((
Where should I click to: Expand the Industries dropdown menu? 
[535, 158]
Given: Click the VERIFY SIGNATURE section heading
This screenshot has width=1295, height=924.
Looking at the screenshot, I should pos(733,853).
))
__Work to complete__.
Transcribe the records in full, keeping every character as it is.

__Output below__.
Where should I click to: Expand the Industries dropdown menu? 
[535, 158]
Given: Click the VERIFY SIGNATURE section heading
This screenshot has width=1295, height=924.
Looking at the screenshot, I should pos(733,853).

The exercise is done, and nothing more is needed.